**Required work:** In the entries below, find the line with "LiFe (74, 619)" and the line with "aturan 80/20 (157, 2201)". Print those two and everything between them exactly, and nothing else.

**Dataset extract:**

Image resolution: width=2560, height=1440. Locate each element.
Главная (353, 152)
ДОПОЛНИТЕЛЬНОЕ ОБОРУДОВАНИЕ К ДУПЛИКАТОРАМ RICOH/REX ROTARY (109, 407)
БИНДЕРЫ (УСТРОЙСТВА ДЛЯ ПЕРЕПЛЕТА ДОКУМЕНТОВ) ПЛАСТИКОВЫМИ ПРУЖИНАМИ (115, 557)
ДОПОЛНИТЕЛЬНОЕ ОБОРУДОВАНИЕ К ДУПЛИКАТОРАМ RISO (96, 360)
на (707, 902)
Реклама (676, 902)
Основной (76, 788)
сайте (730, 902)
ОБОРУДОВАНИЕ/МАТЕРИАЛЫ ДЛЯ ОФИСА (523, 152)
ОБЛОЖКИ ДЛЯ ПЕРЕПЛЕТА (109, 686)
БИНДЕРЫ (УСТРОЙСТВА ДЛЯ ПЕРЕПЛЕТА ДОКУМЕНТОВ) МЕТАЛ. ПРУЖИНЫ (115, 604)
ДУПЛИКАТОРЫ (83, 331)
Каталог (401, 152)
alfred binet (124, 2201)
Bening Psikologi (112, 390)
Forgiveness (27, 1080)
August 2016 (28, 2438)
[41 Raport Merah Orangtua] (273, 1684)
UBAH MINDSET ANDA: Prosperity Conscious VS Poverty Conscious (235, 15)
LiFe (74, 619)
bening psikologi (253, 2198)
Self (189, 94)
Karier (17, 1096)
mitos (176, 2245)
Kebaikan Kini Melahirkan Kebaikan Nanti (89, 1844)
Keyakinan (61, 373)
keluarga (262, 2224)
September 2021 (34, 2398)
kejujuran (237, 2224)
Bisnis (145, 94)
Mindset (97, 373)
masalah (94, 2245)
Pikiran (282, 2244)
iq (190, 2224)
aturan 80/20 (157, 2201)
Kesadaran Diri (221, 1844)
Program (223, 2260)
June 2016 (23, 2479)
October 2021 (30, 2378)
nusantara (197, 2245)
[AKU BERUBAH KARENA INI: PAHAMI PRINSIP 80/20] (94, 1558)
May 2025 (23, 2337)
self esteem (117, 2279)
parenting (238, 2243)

**Task solution:**
LiFe (74, 619)
bening psikologi (253, 2198)
Self (189, 94)
Karier (17, 1096)
mitos (176, 2245)
Kebaikan Kini Melahirkan Kebaikan Nanti (89, 1844)
Keyakinan (61, 373)
keluarga (262, 2224)
September 2021 (34, 2398)
kejujuran (237, 2224)
Bisnis (145, 94)
Mindset (97, 373)
masalah (94, 2245)
Pikiran (282, 2244)
iq (190, 2224)
aturan 80/20 (157, 2201)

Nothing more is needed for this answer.